** start of PAGE TEXT **

Statement of Syllabus Topics of Preliminary Maths

Preliminary Maths (commonly referred to as Year 11 2 Unit Mathematics) is the standard Year 11 course. The Preliminary Maths course is an absolute necessity for any student considering either the HSC Mathematics Extension 1 and 2 courses. The Preliminary Maths course covers:

1. Basic arithmetic and algebra

  • Review of arithmetical operations on rational numbers and quadratic surds.
  • Inequalities and absolute values.
  • Review of manipulation of and substitution in algebraic expressions, factorisation, and operations on simple algebraic fractions.
  • Linear equations and inequalities. Quadratic equations. Simultaneous equations.

2. Real functions

  • Dependent and independent variables. Functional notation. Range and domain.
  • The graph of a function. Simple examples.
  • Algebraic representation of geometrical relationships. Locus problems.
  • Region and inequality. Simple examples.

3. Trigonometric ratios

  • Review of the trigonometric ratios, using the unit circle.
  • Trigonometric ratios of: \( \pm \theta, 90^{\circ} \pm \theta, 180^{\circ} \pm \theta, 360^{\circ} \pm \theta.\)
  • The exact ratios.
  • Bearings and angles of elevation.
  • Sine and cosine rules for a triangle. Area of a triangle, given two sides and the included angle.

4. Linear functions

  • The linear function \(y = mx + b\) and its graph.
  • The straight line: equation of a line passing through a given point with given slope; equation of a line passing through two given points; the general equation \(ax + by + c = 0\); parallel lines; perpendicular lines.

** end of PAGE TEXT **
** start of RECORDS SHOWN **

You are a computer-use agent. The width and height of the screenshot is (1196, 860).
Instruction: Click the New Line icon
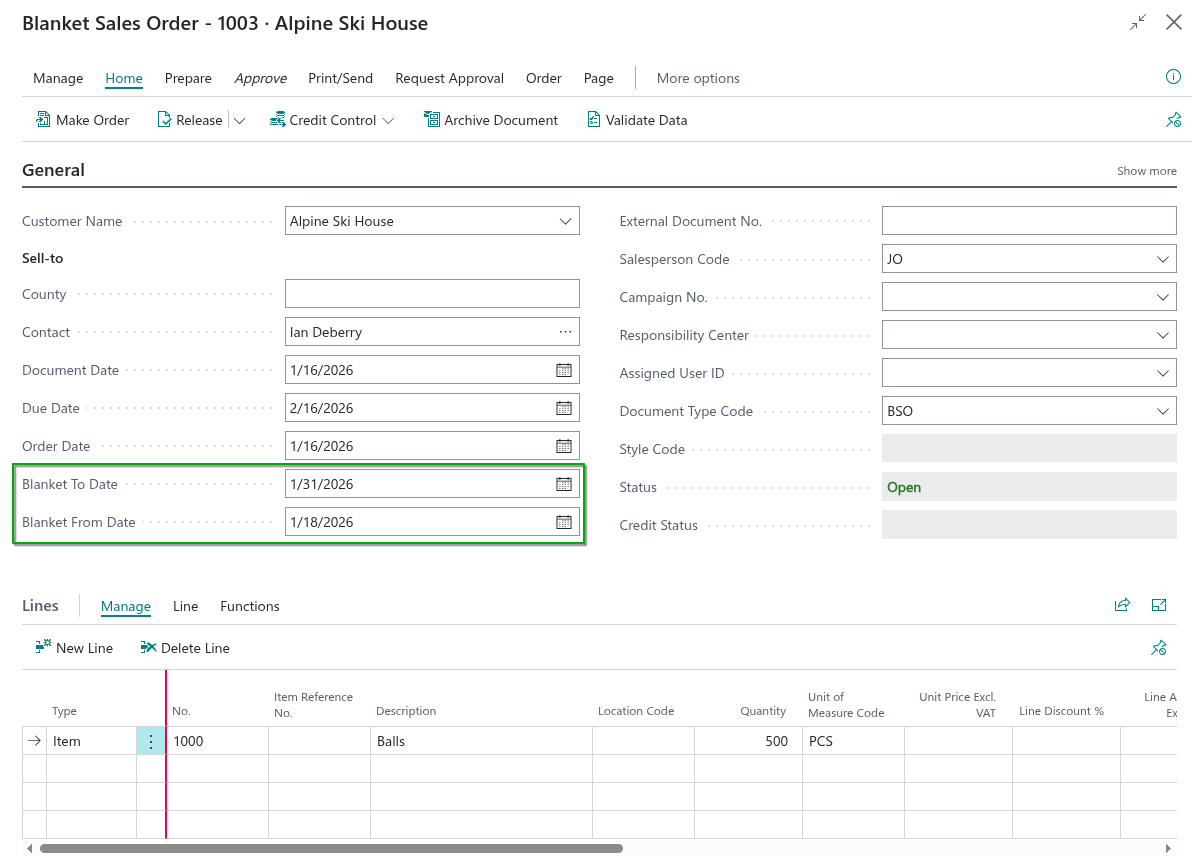click(x=43, y=648)
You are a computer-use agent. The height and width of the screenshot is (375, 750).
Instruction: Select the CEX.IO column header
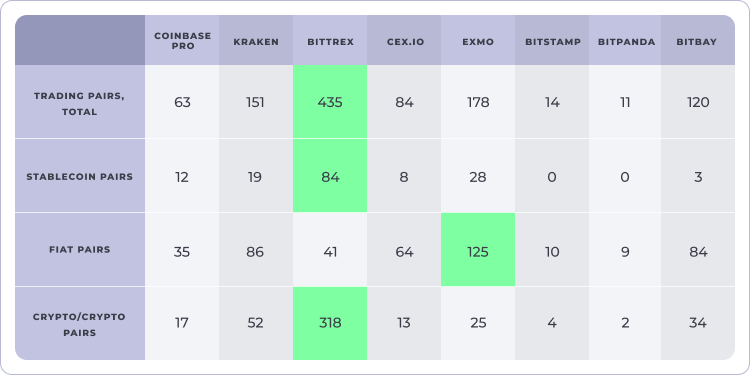(x=404, y=40)
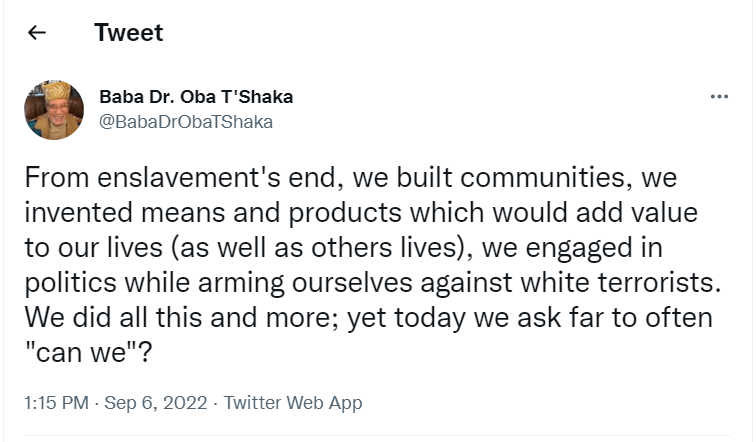This screenshot has height=442, width=756.
Task: Open Baba Dr. Oba T'Shaka's profile picture
Action: pos(53,109)
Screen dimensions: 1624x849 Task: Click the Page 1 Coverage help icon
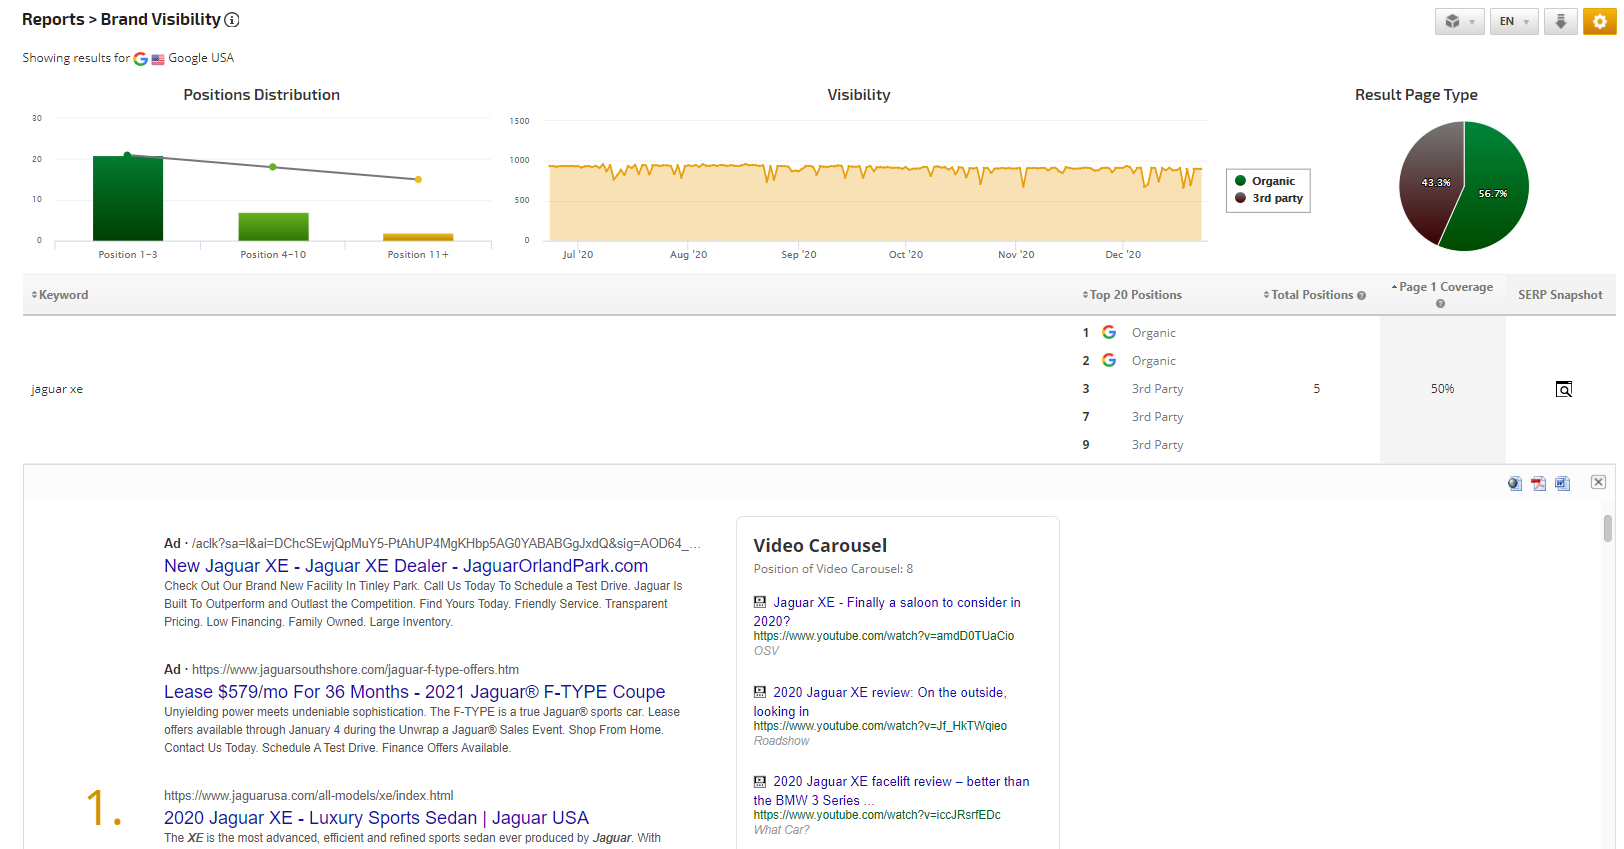tap(1440, 304)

** end of RECORDS SHOWN **

--- YOUR OBJECTIVE ---
In the Preliminary Maths syllabus page, what is the course commonly referred to as?

--- FULL RESPONSE ---
Year 11 2 Unit Mathematics